When getting a new air conditioner replacement, boast about its SEER
No, you’re probably not going to take a picture of your new air conditioner replacement. Its looks are nothing to boast about.
So if you’re not going to boast about its good looks, then you might as well boast about its seasonal energy efficiency ratio, known for short as its SEER.
Before you think, “Those air conditioner people; they speak a foreign language,” let Charlie’s Tropic Heating & Air Conditioning explain SEER in your language: English. In the nearly 20 years that we’ve been serving the Jacksonville area, we’ve developed nearly as much skill in explaining the importance of SEER as we have expertise in properly sizing homes for new central air conditioning systems. So hold your camera and try to picture how Charlie’s explains SEER instead:
Our customer: You said you people at Charlie’s speak English. I’m counting on you. So what exactly is a SEER rating?
Charlie’s: SEER refers to the efficiency of an air conditioner.
Our customer: I can handle that. But I assume you’re itching to give me the longer explanation, too.
Charlie’s: We take our lead from the energy experts at the U.S. Department of Energy. They say that SEER is a measure of an air conditioner’s efficiency over the entire cooling season. Specifically, “it represents the total cooling of an air conditioner or heat pump (in Btu) during the normal cooling season as compared to the total electric energy input (in watt-hours) consumed during the same period.”
Our customer: So the higher the number, the better the efficiency of the air conditioner?
Charlie’s: Exactly. And the federal government isn’t kidding around. All air conditioners manufactured and sold in the United States must achieve a SEER of at least 14. (The previous minimum was 10, and many older air conditioners have SEER ratings of 6 or less.) The maximum SEER rating is 25. Put another way, today’s most efficient air conditioners use between 30 and 50 percent less energy to produce the same amount of cool air as air conditioners made in the mid1970s.
Our customer: Please don’t tell me that I have to hunt down this SEER rating on some government website.
Charlie’s: Not at all. Most air conditioners carry a yellow “Energy Guide” label that contains its SEER rating. The number also can be found near the top of the manufacturer’s label, near the model and serial number. The first two numbers tell the story. For example, an air conditioner with a model number of “15AC” has a SEER rating of 15.

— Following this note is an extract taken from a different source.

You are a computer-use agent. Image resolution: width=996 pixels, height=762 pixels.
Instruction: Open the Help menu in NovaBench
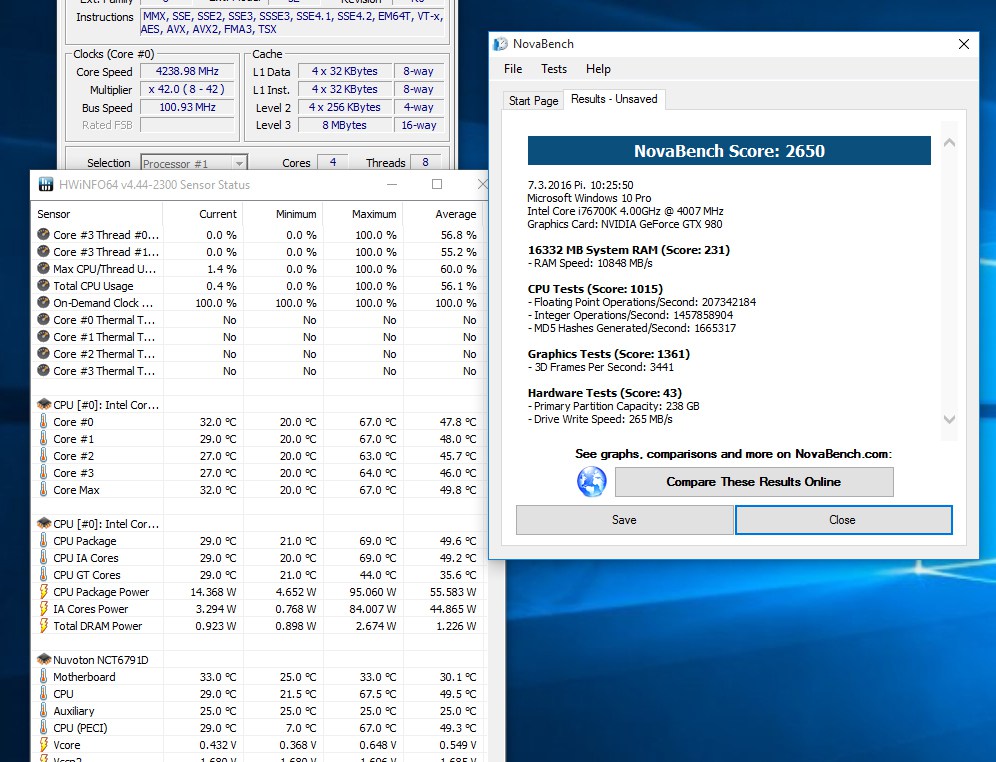(598, 69)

Our customer: That label sounds very nice, but why do I have a feeling that the higher the SEER, the more an air conditioner is going to cost me?
Charlie’s: Because you’re a savvy consumer who knows how the world works. Yes, you’re going to pay more upfront for that efficiency, just like you would with a more fuel-efficient car. This is why it helps to adopt the long view in terms of future savings. The department of energy says that even if your air conditioner is only 10 years old, you could reduce your cooling costs by between 20 and 40 percent with a new, more energy-efficient model. And Lennox, one of the most reputable air conditioner manufacturers in the United States, has taken the time to crunch the numbers beyond that. They say the difference between an air conditioner with a 10 versus 15 SEER rating adds up to an energy savings of about 33 percent per year. Over five years, the savings add up to $540, over 10 years, $1,080 and over 15 years, $1,620.
Our customer: OK, SEER has got my attention. So those dollar savings are a guarantee?
Charlie’s: Well, not exactly. As the department of energy says, “Proper sizing and installation are key elements in determining air conditioner efficiency. Too large a unit will not adequately remove humidity. Too small a unit will not be able to attain a comfortable temperature on the hottest days.” Duct problems and a lack of insulation also can undermine your air conditioner’s efficiency. All of these contributing factors point to why you want Charlie’s Tropic Heating & Air Conditioning on the job from start to finish. And you never know. With all the knowledge and pride you’ve acquired, you just might end up taking a picture of your new air conditioner after all.